Although sinonasal ACC has a poor prognosis because of its complex anatomy and resistance to RT, particle beam therapy (proton beam therapy and carbon-ion therapy) produced satisfactory local control and no acute toxicities of grade 3 or higher [19]. Although the radiation sensitivity of HMSC was unclear, proton beam therapy was performed in accordance with the procedure for ACC, as ACC is known to be highly resistant to radiation therapy. Good local control was achieved, and there were no acute adverse events over grade 3.

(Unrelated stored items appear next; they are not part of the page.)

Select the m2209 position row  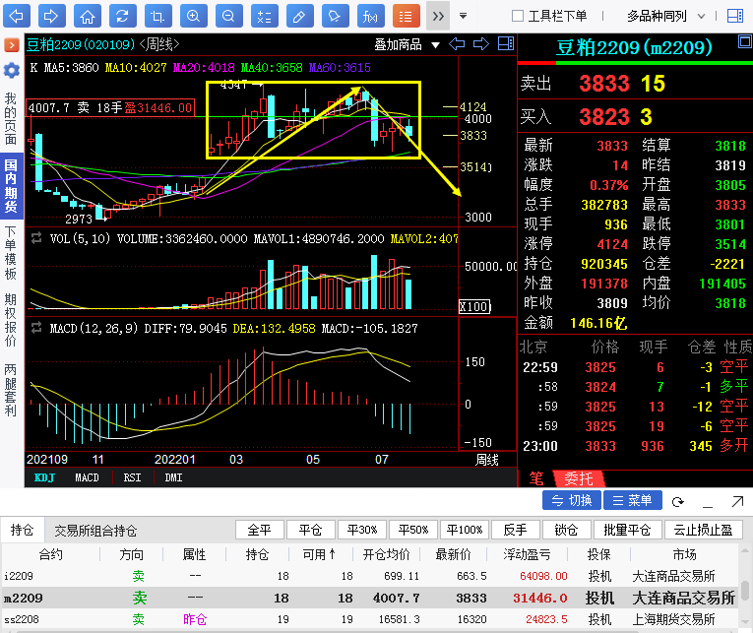374,598
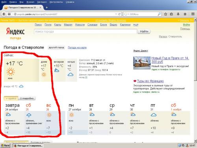The image size is (197, 148).
Task: Switch forecast to 'кратко' view
Action: [x=11, y=98]
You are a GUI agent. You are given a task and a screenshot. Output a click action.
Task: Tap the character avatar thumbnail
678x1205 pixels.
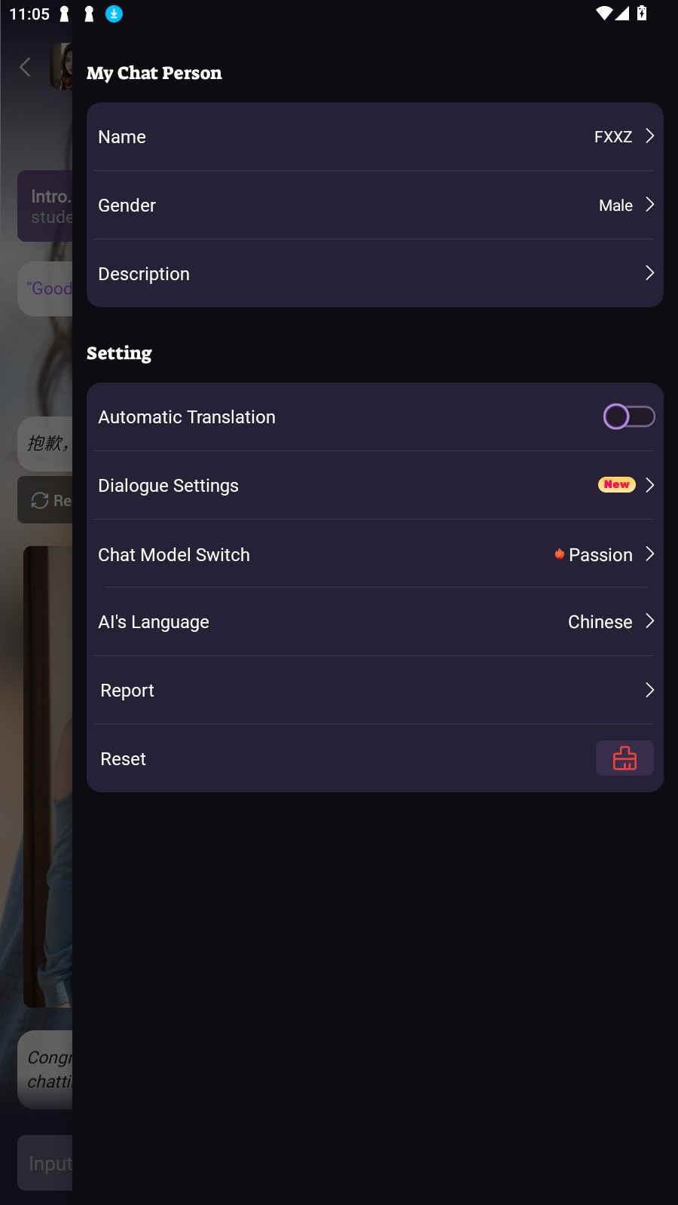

This study has some limitations. First, because this was a single-case report, it is unknown whether similar therapeutic effects and mild adverse events of proton beam therapy can be expected in other HMSC cases. Second, this report showed no evidence of recurrence after proton beam therapy; however, the follow-up duration was only nine months. Local recurrences with long disease-free intervals are common in HMSC [8,10]. The therapeutic effects of proton beam therapy cannot be guaranteed to be permanent, and lifelong follow-up is required after treatment. Third, there is limited particle beam therapy equipment, and such advanced technology is not available in many areas. This therapy is associated with high costs for patients and healthcare institutions [20]. These limitations must be considered when applying this method to other HMSC cases.
Conclusions
This case illustrates the potential of proton beam therapy to achieve durable local control in recurrent HMSC and highlights the importance of integrating multimodal imaging in post-treatment monitoring patients. Despite its generally indolent course, HMSC carries a significant risk of local recurrence, warranting complete surgical resection and long-term surveillance. Proton beam therapy may offer a viable organ-preserving strategy for recurrent HMSC, particularly in anatomically constrained regions where surgery is not feasible.